### DATA FOR ANALYSIS
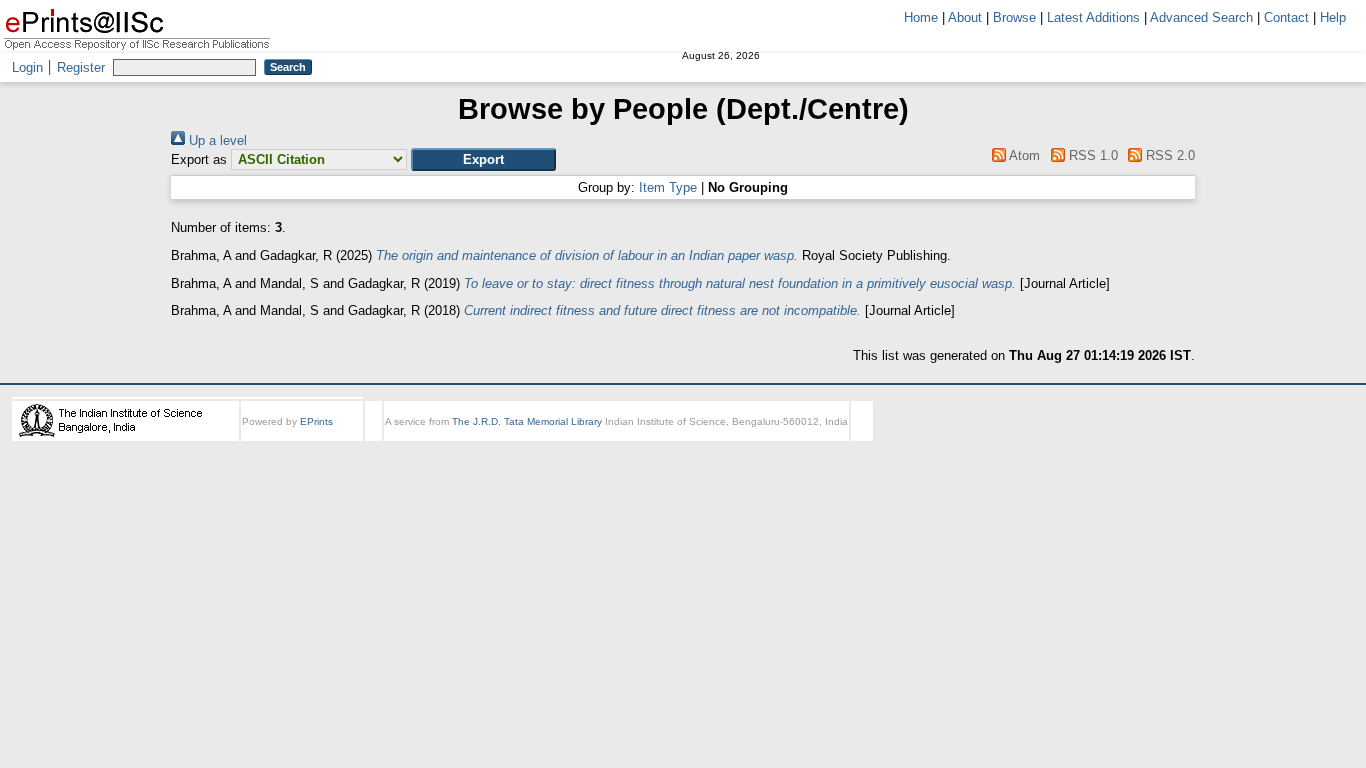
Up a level (216, 140)
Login (27, 67)
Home (921, 17)
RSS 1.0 (1091, 155)
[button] (483, 159)
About (965, 17)
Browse (1014, 17)
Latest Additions (1093, 17)
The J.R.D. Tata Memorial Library (527, 421)
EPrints (316, 421)
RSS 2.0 (1168, 155)
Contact (1286, 17)
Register (81, 67)
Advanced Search (1201, 17)
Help (1333, 17)
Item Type (668, 187)
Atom (1023, 155)
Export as (199, 159)
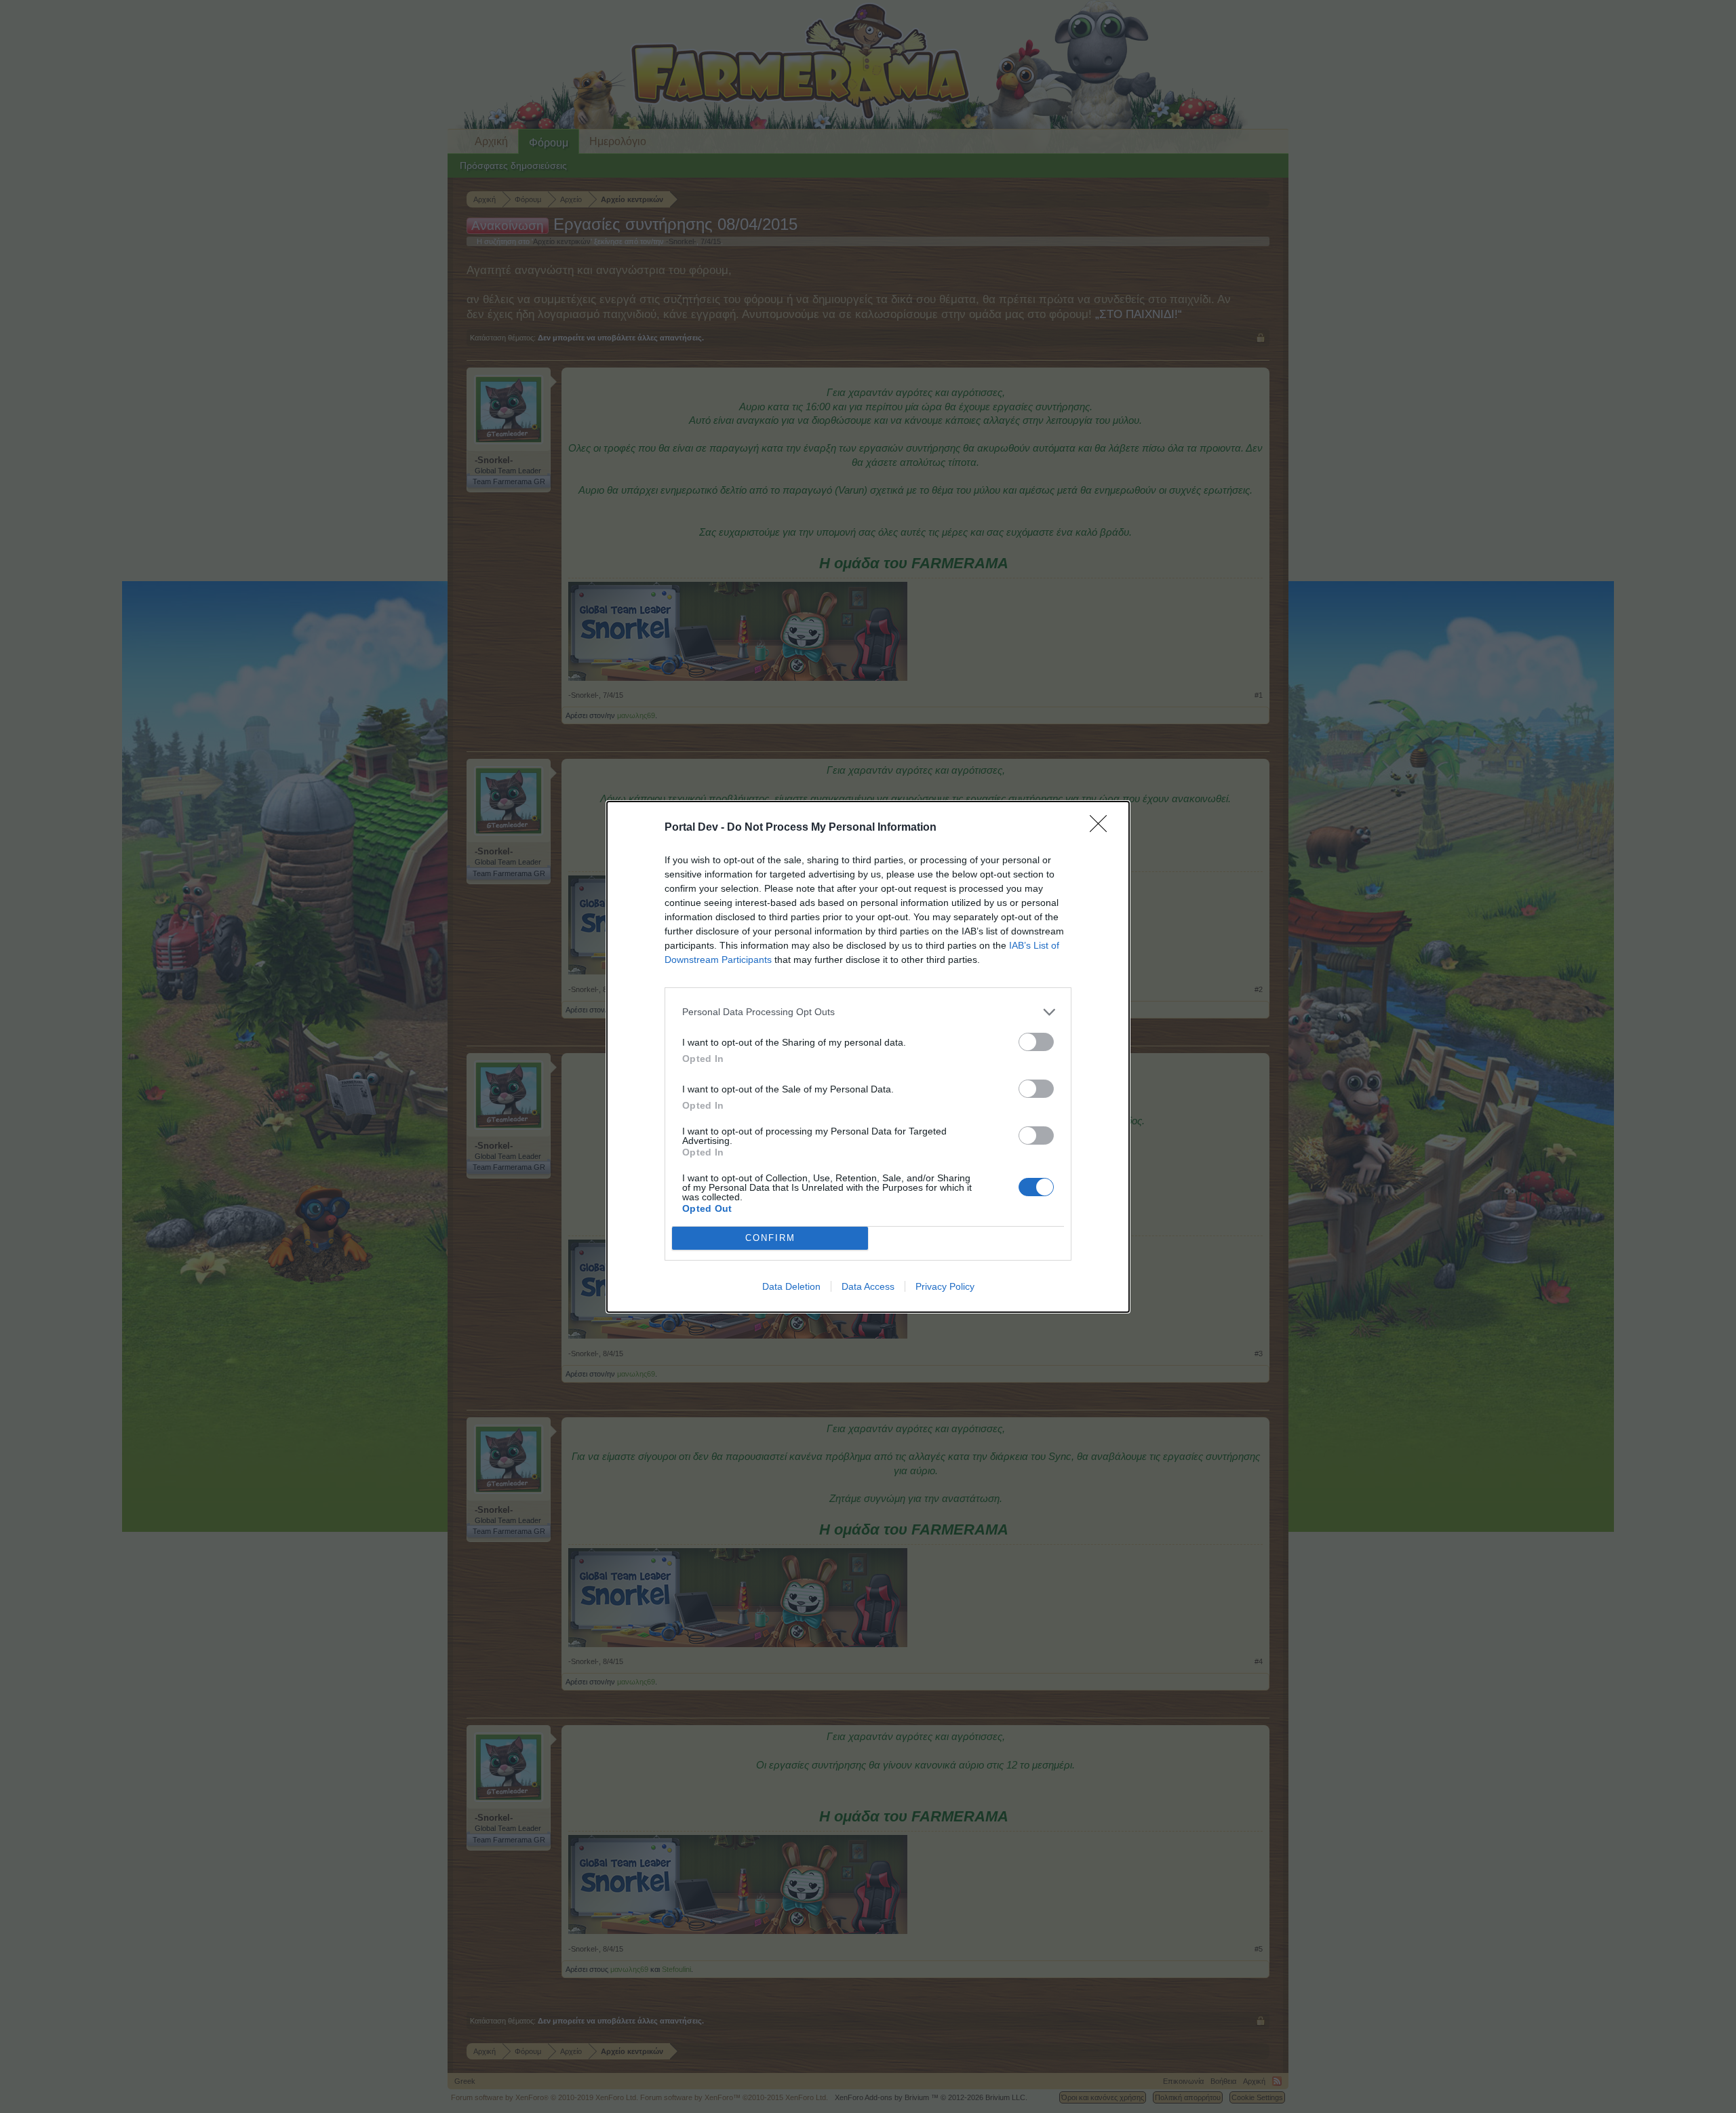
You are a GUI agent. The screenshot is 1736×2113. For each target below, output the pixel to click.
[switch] (1036, 1042)
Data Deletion (791, 1286)
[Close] (1103, 828)
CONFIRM (770, 1238)
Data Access (868, 1286)
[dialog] (868, 1057)
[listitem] (868, 1012)
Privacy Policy (944, 1286)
######
▸ HOW TO COMPLETE THIS TASK
Instructions for the copy: start at the first entry, stop after the line containing "[listitem] (868, 1012)", keep every line exact, and drop the pictures.

▸ SOLVED PROBLEM
Up a level (216, 140)
Login (27, 67)
Home (921, 17)
RSS 1.0 (1091, 155)
[button] (483, 159)
About (965, 17)
Browse (1014, 17)
Latest Additions (1093, 17)
The J.R.D. Tata Memorial Library (527, 421)
EPrints (316, 421)
RSS 2.0 (1168, 155)
Contact (1286, 17)
Register (81, 67)
Advanced Search (1201, 17)
Help (1333, 17)
Item Type (668, 187)
Atom (1023, 155)
Export as (199, 159)
You are a GUI agent. The screenshot is 1736×2113. For each target below, output the pixel to click.
[switch] (1036, 1042)
Data Deletion (791, 1286)
[Close] (1103, 828)
CONFIRM (770, 1238)
Data Access (868, 1286)
[dialog] (868, 1057)
[listitem] (868, 1012)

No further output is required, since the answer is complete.